Always right!
In meiner Arbeit als strategische Kommunikationsberaterin, Lektorin und Autorin betreue ich immer wieder Menschen auf dem Weg zu ihren Publikationen.
Man kommt sich dabei sehr nah – wesentlich nah – und stellt fest: Die meisten Menschen haben so etwas wie ein „Lebensthema“ – oder „Lebensthemen“, die sie immer wieder beschäftigen.
Sie lassen sich in ihren Einstellungen, Grundhaltungen und Werten, in ihren Glaubenssätzen, in den Bildern, die sie von sich selbst oder anderen haben, in inneren Monologen und Gesprächen mit anderen ebenso finden wie in ungeliebten, aber immer wiederkehrenden Verhaltensweisen.
Die Erkenntnis, dass das Schreiben eine klärende, vielleicht sogar therapeutische Wirkung hat, ist so alt wie die Philosophie selbst.

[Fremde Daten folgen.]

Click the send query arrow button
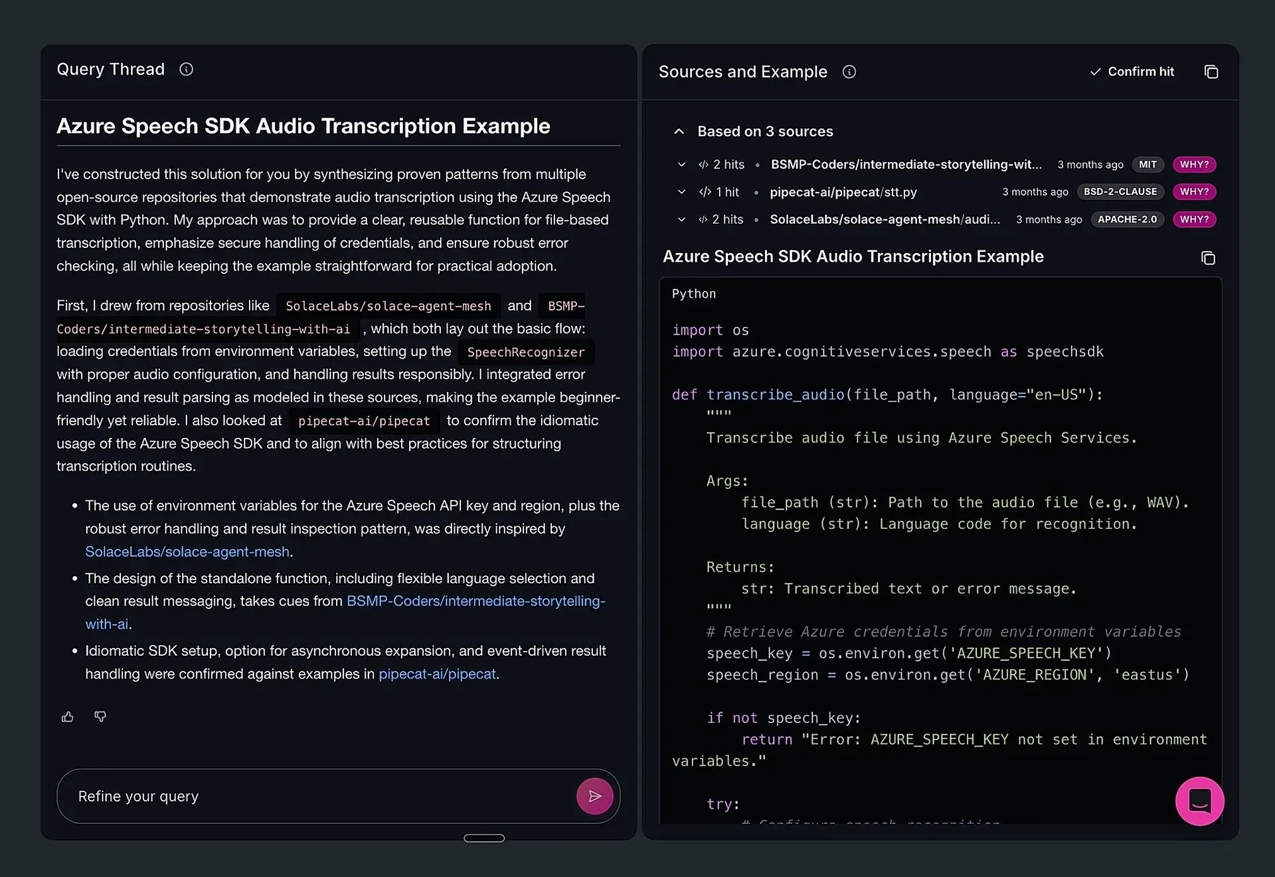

Man tritt da in unzählige allerklügste Fußstapfen. Und doch bleibt das Erlebnis der Erkenntnis beim Schreiben auf der persönlichen Ebene einzigartig. Die Wirkung, der FLOW eines gänzlich freien, unreglementierten Zu-Papier-bringens wird als etwas ganz Privates, Persönliches erlebt. Auf einmal erkennt man Muster im gedanklichen Dickicht und fühlt etwas, von dem man dachte, dass man es längst vergessen hätte. Es ist aber noch da.
Autobiografisches Schreiben ist zunächst vor allem Selbstzweck. Ziel ist nicht die Veröffentlichung, das Erreichen eines Gegenübers, die Produktion eines eigenen Selbst vor anderen, sondern eher das Erstellen einer ganz eigenen Art von „Chronik“, das Erfassen fließender Gedankenströme, eines "Stream of Consciousness".
Der Schreibfluss bringt Klärung, so oder so - übrigens sogar das quälende anfängliche Nicht-wissen-wie-beginnen, der horror vacui gehört dazu. Mental sitze ich wie früher vor dem brandneuen Heft, schlage die erste Seite auf - und sofort kriecht mir die Angst in den Nacken und mir wird ganz schlecht. Versau es jetzt bloß nicht! Die erste Seite prägt – ja, aber was eigentlich?
Wir alle haben Geschichten zu erzählen, Erinnerungen an Menschen, Wegbegleiter, Haustiere, Landschaften. Urlaube, einschneidende oder beflügelnde Ereignisse, schwere oder auch kleine, leichte Momente, die uns bewegt haben - Schwärmereien, nicht erwiderte – oder erwiderte – Freundschaft und Liebe, Konzertbesuche, Illusionen und Wünsche, Wachträume, der Duft frisch gebackener Brötchen aus der Bäckerei nebenan, Sommerregen auf heißem Asphalt, die Müdigkeit nach einem Tag am Strand, intensive Glücksmomente beim Streicheln eines Hundes, das Gefühl, von anderen „gesehen“ und erfasst zu werden und, und, und…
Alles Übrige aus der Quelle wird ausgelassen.